- **WHAT IS REQUIRED**
Your copy begins at the line with "Image resolution: width=980" and runs through the end of the data below. Set down only those lines exactly, without pictures.

Collected data entries:
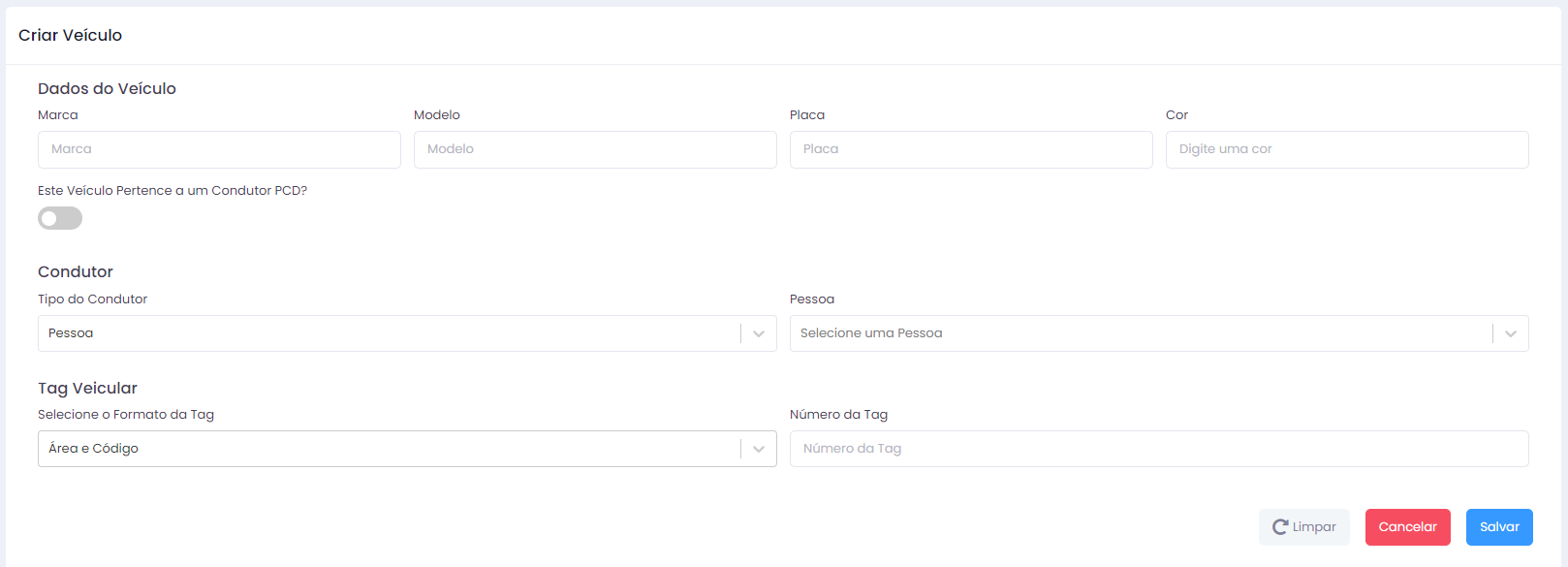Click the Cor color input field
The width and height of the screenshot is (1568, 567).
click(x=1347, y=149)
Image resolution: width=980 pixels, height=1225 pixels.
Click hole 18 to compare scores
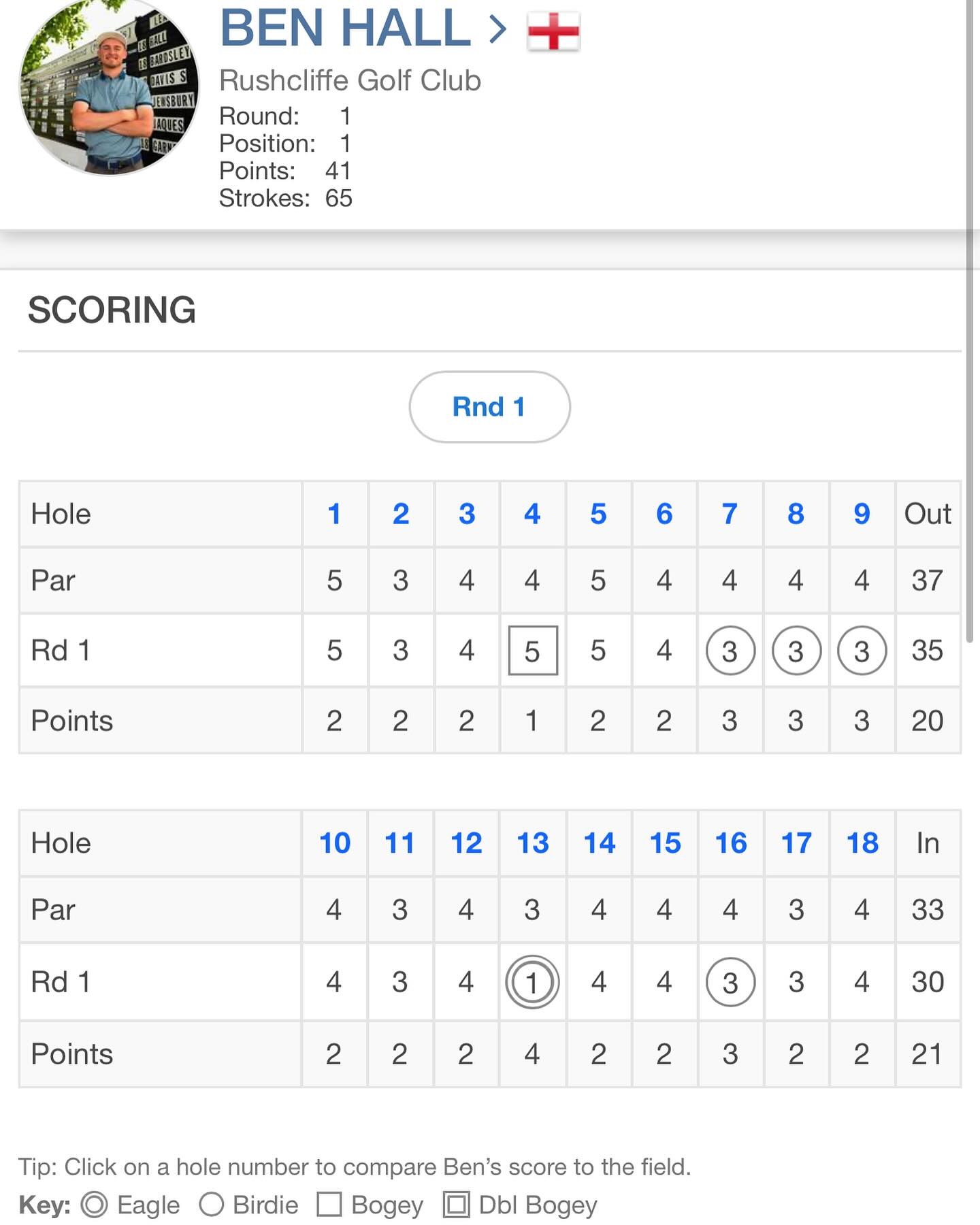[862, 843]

- **FINISHED TASK**
Image resolution: width=980 pixels, height=1225 pixels.
Click hole 18 to compare scores
[862, 843]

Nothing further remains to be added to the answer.